Key topics addressed include:
- What a micro-captive insurance company is and how the structure works
- The legitimate tax deduction available under IRC § 831(b)
- How bad actors have abused the structure through inflated premiums and improper use of funds
- Why the IRS targets micro-captives and what it looks for in an audit
- The difference between a compliant micro-captive and a listed transaction
- What to do if you have an existing micro-captive arrangement
- Why consulting a tax professional before entering or exiting a micro-captive is essential
Why This Matters
The IRS has devoted significant audit resources to identifying and unwinding these abusive arrangements. Taxpayers who participated in promoter-driven micro-captive structures — particularly those where premiums were large relative to the business’s actual risk profile — face real exposure. But the enforcement action should not deter business owners from evaluating whether a properly structured micro-captive serves their legitimate risk management needs.
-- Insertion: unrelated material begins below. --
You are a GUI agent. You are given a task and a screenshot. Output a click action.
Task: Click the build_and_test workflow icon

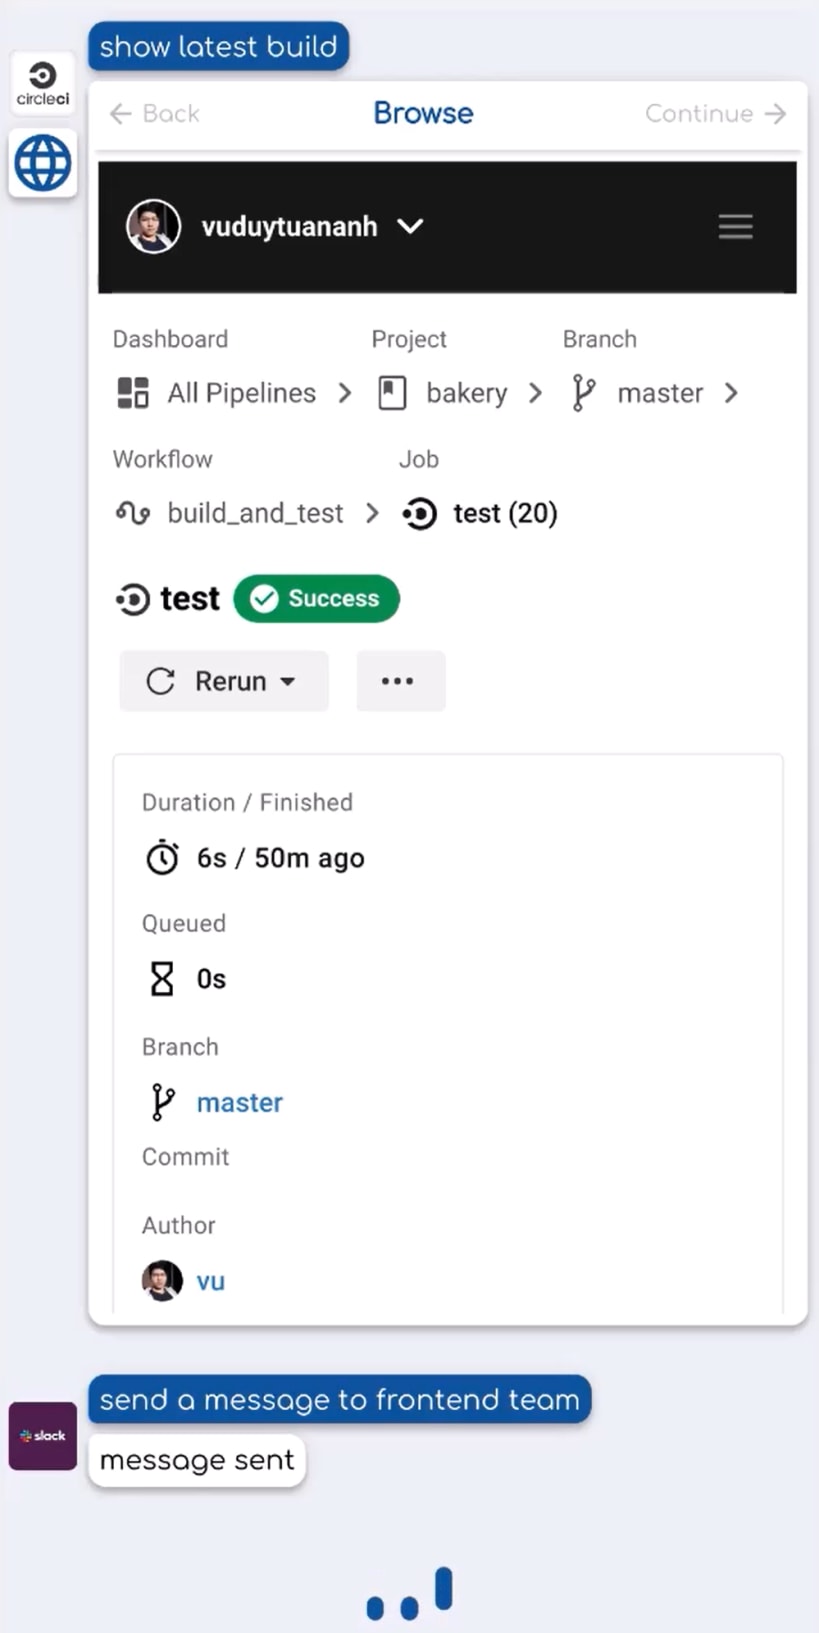(x=133, y=513)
The structure itself is not the problem. How it is implemented and operated determines whether it survives scrutiny.
About the Presenter
Benjamin A. Goldburd, Esq.
Goldburd McCone LLP
Benjamin brings focused experience in IRS collection defense, including lien and levy disputes, CDP hearings and negotiated resolutions. Our team’s combined backgrounds in accounting, business and wealth management ensure that enforcement responses account for the full scope of a client’s financial position.
Frequently Asked Questions About Micro-Captive Insurance Companies
What is a micro-captive insurance company?
A micro-captive is an insurance company, typically owned by a business or its principals, that insures the risks of that business. Under IRC § 831(b), captives that receive annual premiums below the statutory threshold — currently $2.65 million, indexed for inflation — can elect to pay tax only on investment income rather than premium income.
Why is the IRS targeting micro-captives?
The IRS’s concern is with abusive implementations — arrangements where premiums are inflated, risks are not genuine, and the captive functions as an investment or tax deferral vehicle rather than a real insurance company. These structures produce large deductions for the operating business without corresponding economic substance. The IRS has designated certain micro-captive transactions as listed transactions or transactions of interest, requiring disclosure and subjecting participants to heightened scrutiny.
How do I know if my micro-captive is compliant?
The key markers of a compliant arrangement are genuine insurable risks, actuarially sound premium pricing, proper claims handling, and real economic substance — the captive actually operates as an insurance company. If the premiums were set by a promoter without reference to your actual risk profile, if the risks insured are unlikely ever to produce claims, or if the captive’s funds have been used for purposes unrelated to paying claims, those are indicators of a problematic arrangement that needs legal review.